Il nous importe assez peu que Théocrite ait été le premier poëte bucolique, ou que tels et tels aient essayé avant lui de faire parler des bergers. C’est à peine si on sait les noms des prédécesseurs de Théocrite. Il nous suffit que Théocrite est le poëte bucolique par excellence. D’ailleurs, l’idée de faire parler des bergers n’avait par elle-même rien de bien original, après que tant de poëtes avaient déjà fait dialoguer entre eux des gens de tous états, et après que Sophron, dans ses mimes, s’était attaché à reproduire les allures, l’esprit, le langage des classes populaires.

Théocrite est le seul des poëtes bucoliques aujourd’hui connus qui ait peint les bergers d’après nature : je veux dire que Théocrite avait sous les yeux, dans son pays, des chevriers, des pâtres, des bouviers, musiciens et chanteurs ; que les figures qu’il a tracées avaient leurs types plus ou moins parfaits dans la réalité même, et qu’il s’est borné à faire sur eux ce que les poëtes dramatiques faisaient pour mettre en scène des fils de famille, des esclaves fripons, des prostitueurs, des sycophantes ou des soldats. Il a élevé ses modèles à la dignité de l’art. Tous les autres poëtes bucoliques ont imité ou Théocrite ou les imitateurs de Théocrite ; ou bien encore ils ont créé un monde pastoral complètement imaginaire. Il n’est donc pas étonnant que la plupart d’entre eux n’aient guète fait que des œuvres factices, sans vie, sans intérêt, et qui ne sont pas plus comparables à celles du poëte syracusain que la nuit ne l’est au jour.

• _CONSIGNE A_: Quelles lignes contiennent la chaîne "height" ? Extrayez-les toutes en respectant la casse.
L'extrait et les lignes sont deux documents sans rapport entre eux.

• _DONNÉES FOURNIES_:
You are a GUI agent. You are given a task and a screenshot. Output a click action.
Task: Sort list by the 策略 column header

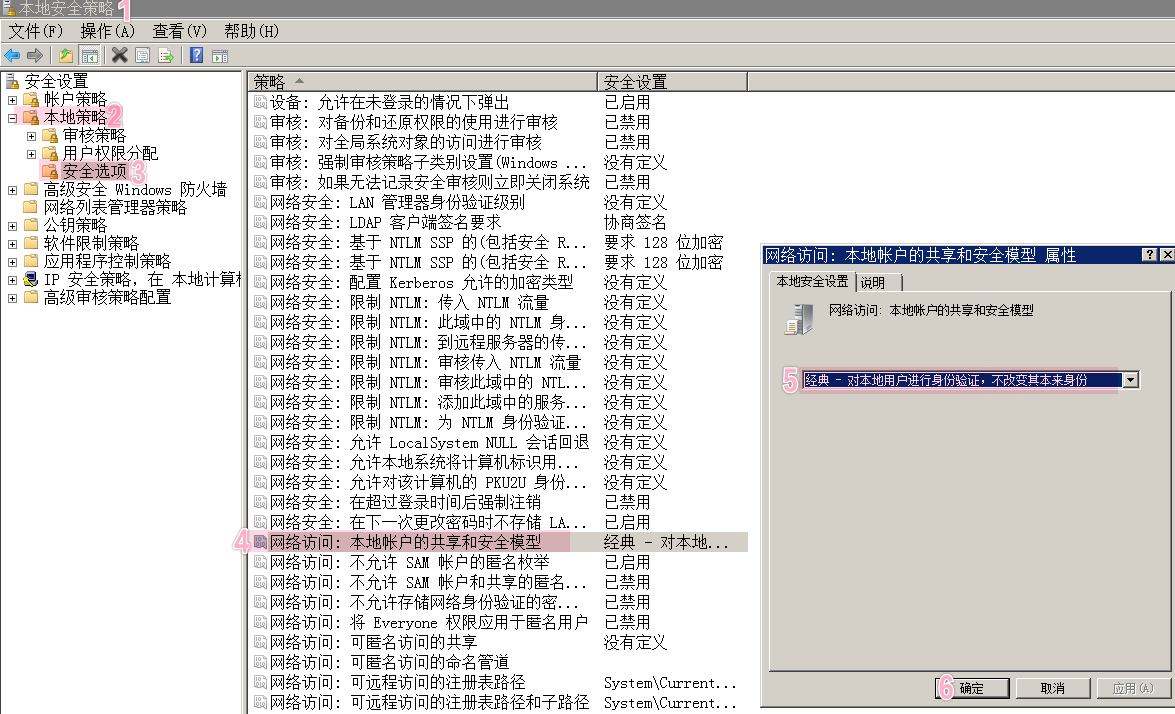[420, 81]
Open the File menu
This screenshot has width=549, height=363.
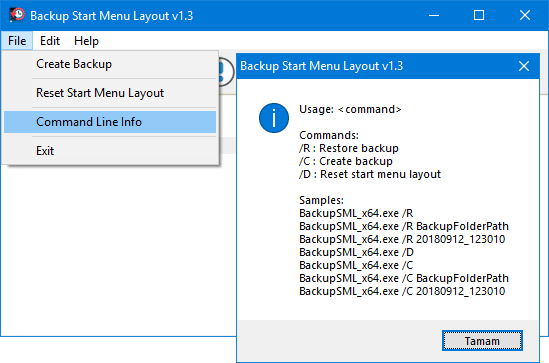coord(17,41)
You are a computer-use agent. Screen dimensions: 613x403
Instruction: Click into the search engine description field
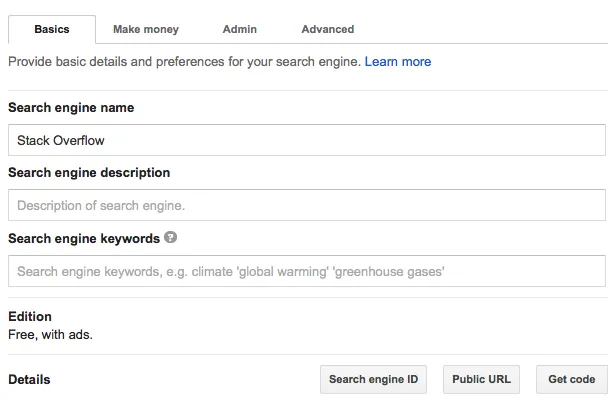coord(306,206)
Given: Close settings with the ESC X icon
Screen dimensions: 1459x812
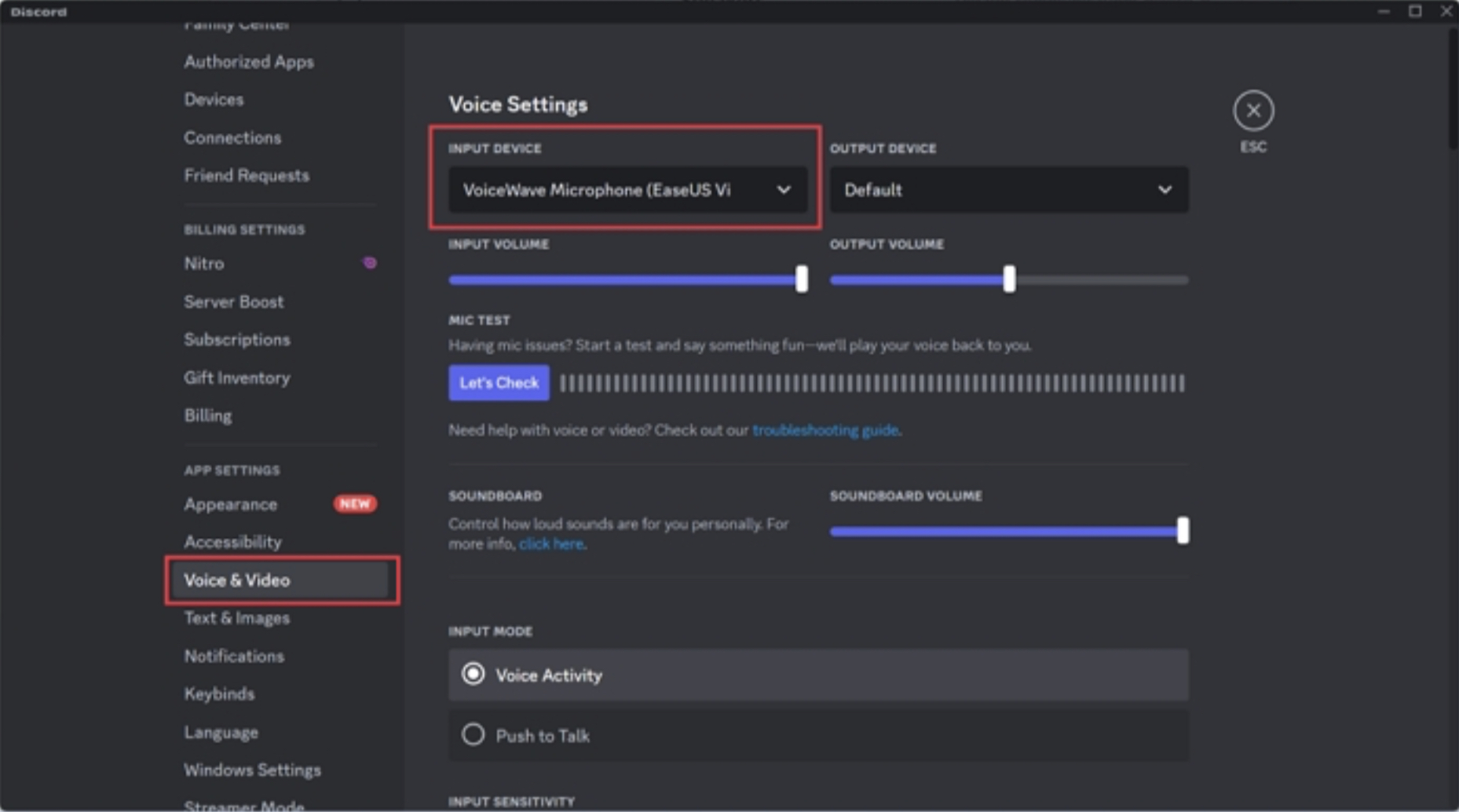Looking at the screenshot, I should [x=1253, y=111].
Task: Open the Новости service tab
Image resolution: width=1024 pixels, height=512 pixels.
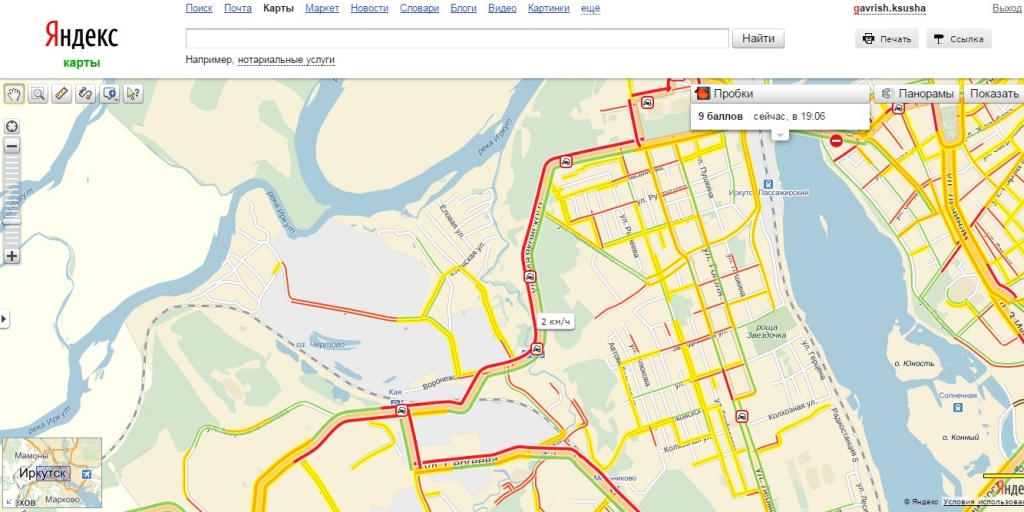Action: pos(369,8)
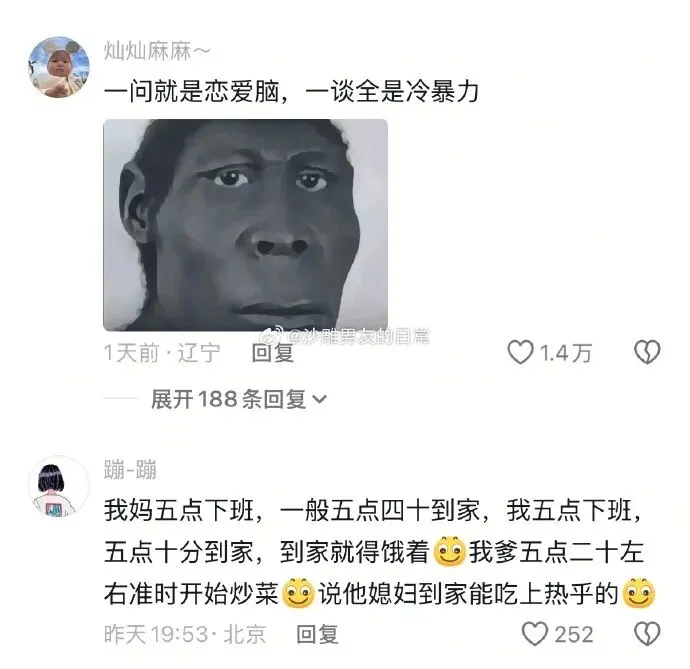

• _CONSIGNE B_: Dans l'extrait sur Théocrite, d'après quoi Théocrite a-t-il peint les bergers ?

• _RÉPONSE ATTENDUE A_:
This screenshot has width=549, height=363.
Image resolution: width=1024 pixels, height=512 pixels.

• _RÉPONSE ATTENDUE B_: Il les a peints d'après nature.